── AVAILABLE RECORDS ──
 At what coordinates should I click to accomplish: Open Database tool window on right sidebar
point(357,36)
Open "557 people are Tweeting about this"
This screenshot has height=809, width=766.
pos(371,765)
───
> **WHAT YOU WILL DO**: Copy the entire listing exactly. Do not skip a line.

> **SOLUTION**:
 At what coordinates should I click to accomplish: Open Database tool window on right sidebar
point(357,36)
Open "557 people are Tweeting about this"
This screenshot has height=809, width=766.
pos(371,765)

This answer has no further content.